ここ最近、『芹沢銈介 文様図譜』 (コロナ・ブックス) を手元において、暇があったら眺めてました。型絵染の人間国宝・芹沢銈介(せりざわ けいすけ)の作品を、「文様」という点に着目して、鮮明なカラー写真で紹介してくれる本。2014年9月に発売されたばかりです。
芹沢銈介とは誰?という方のために。Wikipediaのまとめが分かりやすいです。
芹沢は確かなデッサン力と紅型(びんがた)、江戸小紋や伊勢和紙などの各地の伝統工芸の技法をもとに、模様、植物、動物、人物、風景をモチーフとした、オリジナリティあふれる、和風でシックな作品を次々と生み出していった。
「型絵染」は芹沢が創始した技法で、布の代わりに、紙を型紙で染めたもの。「型絵染(かたえぞめ)」という呼び名は、人間国宝に認定された折に案出された。

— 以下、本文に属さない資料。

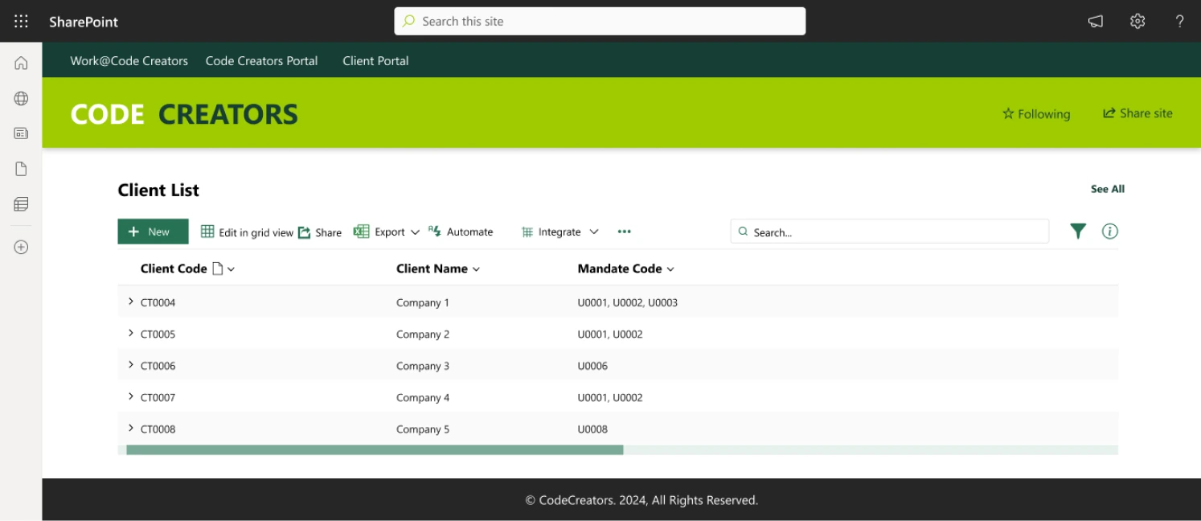Open the Work@Code Creators menu item

click(129, 60)
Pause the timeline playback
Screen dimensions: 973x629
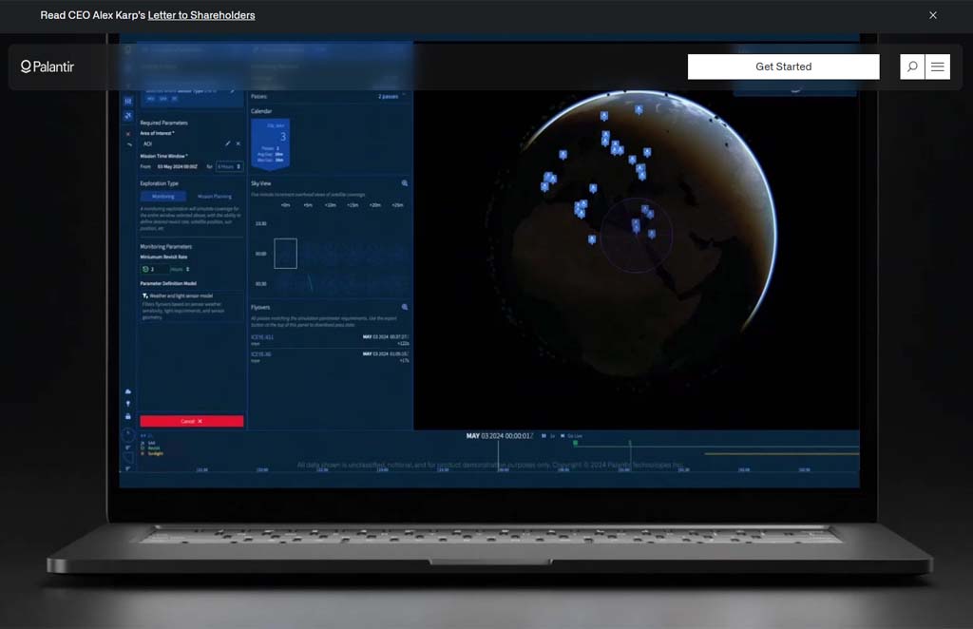[543, 435]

その仕事は、着物、帯、夜具、暖簾(のれん)、屏風(びょうぶ)、壁掛け、本の装丁、カレンダー、ガラス絵、書、建築内外の装飾設計(大原美術館工芸館)など、多岐にわたる。
(芹沢けい介―Wikipedia)
私が芹沢銈介という作家を初めて知ったのは、2012年の春、京都文化博物館の『宗廣コレクション 芹沢銈介展』のチラシでした。代表作「四季曼荼羅図二曲屏風」があしらわれたチラシだったのですが、その明快な構図と配色にいたく感動しまして。それ以来、注目するようになりました。
さて、今回手に取った『芹沢銈介 文様図譜』 は、『染色の挑戦~』よりコンパクトで、価格も1,728円とお手頃。100点の芹沢作品が「山の譜」「水の譜」「花・草木の譜」「人物の譜」「文字の譜」など13のカテゴリに分類されて紹介されており、その合間に、彼の原点であるスケッチや、もうひとつのライフワークであった工芸品の蒐集、また、柳宗悦らとの交流についてのコラムやエッセイが挟み込まれています。

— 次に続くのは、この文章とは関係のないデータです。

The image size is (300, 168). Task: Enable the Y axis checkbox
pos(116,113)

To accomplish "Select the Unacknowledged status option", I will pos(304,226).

新たな発見は、彼が驚くほど多作であったこと。あとがきによると、戦後、彫られた型紙は大小合わせて1万点に及ぶそうで、そして、その評価は
それほどの量の文様を作りながら、その中には汚いものや乱れたものがない。まさに一点のくもりのない青空のような境地が、膨大な仕事の隅々にまで貫かれている。高さが六メートルを超えるような特大の型染も、わずか五センチ角ほどのマッチのラベルも、同じように心を込めて取り組んだ。少しも手抜きをせず、倦むことなく一つひとつ文様を作り続け、莫大な量に至っている。恐るべき作家としかいいようがない。
というもの。幼いころからの膨大なスケッチで培われた観察眼とデッサンの力、34歳で染色の世界に入る前に経験したデザイナー職で鍛えられた構成力というストックがあったにしても、マッチ箱から6メートル超の大作まで、1万点もの作品を破綻なく創り上げるとは…これが本当の職人技かと、言葉を失った次第です。
色彩については、本書ではあまり触れられていませんが、カラー写真で見る芹沢作品の配色は、やはり魅力的です。
今回は、配色カードを使って、特に気に入った作品の色を拾ってみました。全体的に、dp(ディープ)やdkg(ダークグレイッシュ)トーンの色が多いのですが、明るいベージュや、鮮やかな朱色、ターコイズのような明るい青緑が入っているあたりが、軽快でポップともいえる作風の秘密のひとつかな?というのが、今のところの分析です。